Gold trades below $2,300
Friday, 19 February 2021
In AUD terms we saw slightly better than expected employment numbers this week, pushing the AUD/USD above 77.5 US cents and helping us see the lowest gold price since February 2020, just below $2,300 AUD. It has been a very significant correction for AUD gold investors thus far, with the metal pulling back a whopping 19% from the recent highs in August 2020. Understandably investors may be becoming jittery, but there are a few indicators that the pain could be over soon for Aussie dollar gold, as we will discuss in this week’s report.
We are in the middle of what seems to be a capitulation environment in gold, which would usually coincide with a significant market bottom. It is true that we are starting to see sentiment reach extreme optimism when it comes to the stock market and potential economic recovery, and conversely, extreme pessimism towards gold, with bitcoin taking all the limelight. These periods usually occur during lows and not highs in the market, and some of the best times to add to your holdings rather than reduce or hit the sell button in fear.
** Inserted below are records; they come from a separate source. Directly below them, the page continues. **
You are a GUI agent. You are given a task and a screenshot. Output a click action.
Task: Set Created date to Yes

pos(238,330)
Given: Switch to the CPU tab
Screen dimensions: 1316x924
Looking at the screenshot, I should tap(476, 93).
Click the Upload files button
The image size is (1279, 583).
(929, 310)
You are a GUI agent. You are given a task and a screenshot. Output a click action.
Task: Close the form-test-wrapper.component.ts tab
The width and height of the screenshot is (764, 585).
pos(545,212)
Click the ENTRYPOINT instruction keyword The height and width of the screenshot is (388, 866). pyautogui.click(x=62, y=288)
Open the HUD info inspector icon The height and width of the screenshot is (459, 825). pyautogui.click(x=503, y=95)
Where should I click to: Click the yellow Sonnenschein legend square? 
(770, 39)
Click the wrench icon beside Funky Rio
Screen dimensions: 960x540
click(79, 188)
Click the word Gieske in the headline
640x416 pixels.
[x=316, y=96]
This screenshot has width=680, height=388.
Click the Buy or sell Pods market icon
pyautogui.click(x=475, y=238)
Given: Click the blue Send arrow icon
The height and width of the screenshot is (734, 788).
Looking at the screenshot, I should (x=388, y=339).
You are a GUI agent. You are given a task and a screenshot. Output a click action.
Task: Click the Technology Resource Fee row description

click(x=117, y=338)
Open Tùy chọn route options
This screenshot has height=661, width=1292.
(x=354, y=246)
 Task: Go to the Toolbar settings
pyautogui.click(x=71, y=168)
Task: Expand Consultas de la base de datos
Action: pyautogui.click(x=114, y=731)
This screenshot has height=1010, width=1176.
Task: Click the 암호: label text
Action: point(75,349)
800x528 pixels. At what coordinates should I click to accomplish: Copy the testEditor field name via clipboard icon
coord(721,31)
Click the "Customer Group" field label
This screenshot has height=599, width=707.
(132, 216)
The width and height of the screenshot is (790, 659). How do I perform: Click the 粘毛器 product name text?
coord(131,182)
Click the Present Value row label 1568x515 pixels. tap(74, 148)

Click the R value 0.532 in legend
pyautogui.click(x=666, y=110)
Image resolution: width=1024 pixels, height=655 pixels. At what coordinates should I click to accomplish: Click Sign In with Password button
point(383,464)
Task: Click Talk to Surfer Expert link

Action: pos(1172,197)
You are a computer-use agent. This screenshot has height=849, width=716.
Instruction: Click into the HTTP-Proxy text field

If you see the weekly chart above for gold, we can see the Williams % oscillator at the very bottom of the chart is signaling -96%. The Williams% indicator tells you from a standard deviation perspective how ‘overbought’ or ‘oversold’ an asset is relative to its average trading range, in a given period of time. Right now, we are about as oversold as it gets when it comes to AUD Gold and these areas a usually shortly followed by a recovery in the price.
Gold typically trades within a 20% trading range intra-year, so a large correction of close to 20% from top to bottom is actually quite rare, and may only come around every few years. If we go back to recent corrections, we can see the largest during 2020 calendar year was a 12.7% correction in May of 2020, and a 9.5% being the largest correction of 2019. So, this current sell-off is already beyond what would normally be your average correction, so perhaps not much further left to find a low.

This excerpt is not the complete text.